KPMG's Solvency II Readiness Survey for CEE - the flaw in EIOPA's plan?

So KPMG released this little gem in the same time period as Solvency II preparedness became something of a moot point!

Drawing in responses from 84 people, with around three-quarters EU-based and 70% under £100m in GWP, the questions were posed in Q2 2012, so with Omnibus II missing the last plenary before summer holidays, the writing was already on the wall - despite that, KPMG reckon most respondees would have been working to a 2014 go-live date. It expands on their 2010 work in this area, where 44% or respondents hadn't got started on their Solvency II projects, so progress on that front would be considered a good start!

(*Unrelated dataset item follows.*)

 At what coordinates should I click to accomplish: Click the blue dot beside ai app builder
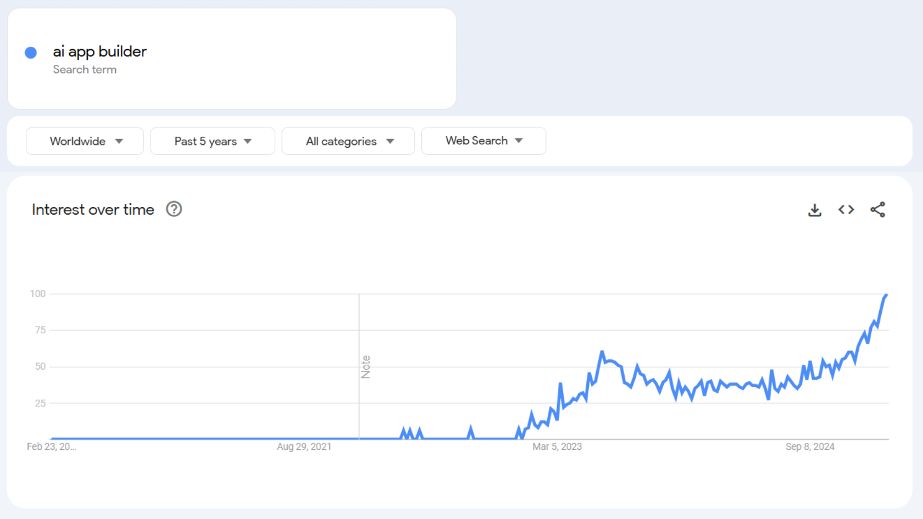pyautogui.click(x=31, y=52)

I gleaned the following from it;
  • 31% not expecting to be "Solvency II compliant" before 2014 - one problem that's gone away then!
  • Almost half do not have a risk management function in line with the Directive, with smaller companies the main culprits
  • Only 19% (down from 40% in 2010) will be using IM or PIM for SCR calculation. Attributed to the realities of building them as well as Groups rethinking their IMAP strategies over the last few years.
  • 62% of companies not even planning an ORSA dry run until 2013 at the earliest, with 14% not planning for one at all as it stands.
  • Only 14% electing to use more than 3 years as their "business planning period" for ORSA - two thirds settling for 3 years - supports the anecdotal trend of 3-5 years as par for the course
  • 20% reported that their internal models allow for multiple year calculations to project for the ORSA - not sure if that is stochastic or deterministic though, didn't think any of the kernel technologies out there could do multi-year projections
  • Half of companies have 50% or less of the data required to populate their QRTs
  • Extraordinary perceptions on staffing requirements for both project and BAU, which even KPMG are drawn into calling "excessively pessimistic and indeed unrealistic" - it may be led in some respects by subsidiaries using shared Group services, but is still shocking in its naivety.
  • Three quarters would like "more interpretation" from their regulator on Level 1 and 2 texts - not sure what there is to "interpret", so maybe its the Pillar 2 and 3 elements that they are struggling with (the other stats here would certainly lend weight to that).
  • More than half of model applicants strugglinbg with Validation, highlights assumption setting and expert judgement as problem areas (no surprises there)
  • 70% looking to define "new roles and responsibilities" around Data Governance - as referenced in my earlier post, not convinced that will end happily. Over a quarter don't plan to compile their data dictionaries until mid-2013.
  • Only a third looking to do full SCR calculations quarterly, and over 50% look like they will struggle to generate the SCR calculation faster than 8 weeks.
  • 20% have a dedicated Solvency II team - explaining a lot of the shortfalls in preparedness relative to Western Europe, but given the delays and uncertainty, a financially astute move.
What should worry EIOPA is the results around control function preparedness, or lack of it. If Sr Bernadino thinks that the low hanging fruit of Pillar 2 is ripe for picking before 2016, a quick review of those stats would suggest that a decent number of the 27 countries are in no such state.